Kind of a general topic, but It gets me going: hoarding vs. using, driving, or restoring. Just read in the AOL news that an 89 year old man died, a retired orthopedic surgeon in England, and his family found that he had a one-of-seventeen ever built 1937 Bugatti 57 squirrelled away, among a few other cars. Unrestored, original, closed up in a garage and unused since 1960. 49 years. The guy was FORTY when he entombed the car. A young man. He had a Jag and an Aston Marton, too, but they had to scrap the Jag: it was neglected to death. The Bugatti is expected to fetch around 4.3 MILLION dollars this year at auction. Great news. The car will be able to do what it was made to do all those years ago: bring joy and smiles to auto enthusiasts everywhere! It seems that it brough little joy to the 89 year old man who shut it in the dark for a half century. There is another article I just read abut a guy who is the original owner of a '67 SS 396 Chevelle, and he pulled the motor out in 1976 ....and he got the motor back in place THIRTY years later. The car has 26000 miles on it, (But it's not numbers matching---the guy had the right idea back when the car was nearly new and stuck a 427 in it). I could go on and on: do some people think that they are going to live for 200-300 years, so having a car sit and rot for 40 or 50 years is no big deal? I dunno. All I DO know is that it's pretty refreshing to see the people in THIS FORUM who restore cars, show cars, drive cars, and even RACE their cars and do BURNOUTS with their cars. I hardly ever see GTO's driving around on the streets anymore, but when I do, you can bet I'm not the only one smiling! 
Jeff


----------



## crustysack (Oct 5, 2008)

I agree wholeheartedly. i mean whats the point of having a nice car that just sits there? I am currently restoring a 65, well actually building it as a daily driver. An 04 GTO ls1 with 6 speed, disc brakes, tubular control arms, QA1 coil overs- painted the whole bottom of the car with por-15- including the frame, radiator support, front inner fenders ,firewall and i could go on for days, but I am going to DRIVE this car not shelve it for my family to find in 40 years.


----------



## GTO JUDGE (May 14, 2005)

A fellow who showed at my clubs all Pontiac Show last summer registered and showed his 1977 T/A Bandit. All original. I was told that day was only the 4th time he took it out since he purchased it. 191 miles on the odometer at the time.


----------



## Too Many Projects (Nov 15, 2008)

GTO JUDGE said:


> A fellow who showed at my clubs all Pontiac Show last summer registered and showed his 1977 T/A Bandit. All original. I was told that day was only the 4th time he took it out since he purchased it. 191 miles on the odometer at the time.
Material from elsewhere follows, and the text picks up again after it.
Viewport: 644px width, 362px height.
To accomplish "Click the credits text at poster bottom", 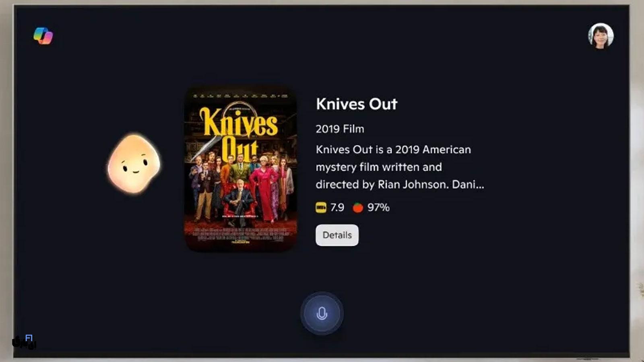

It's just my opinion but he's not a REAL gearhead if he can just sit and look at a car like that all the time. Like Jeff said, what's the point of owning it ??? I won't live long enough to fully restore all the junk I've got but by golly they will run and I'm gonna drive the $h!t outta them till I can't drive no more.


----------



## GTO JUDGE (May 14, 2005)

My understanding is he has a collection of cars. I'd be driving em.


----------



## Too Many Projects (Nov 15, 2008)

GTO JUDGE said:


> My understanding is he has a collection of cars. I'd be driving em.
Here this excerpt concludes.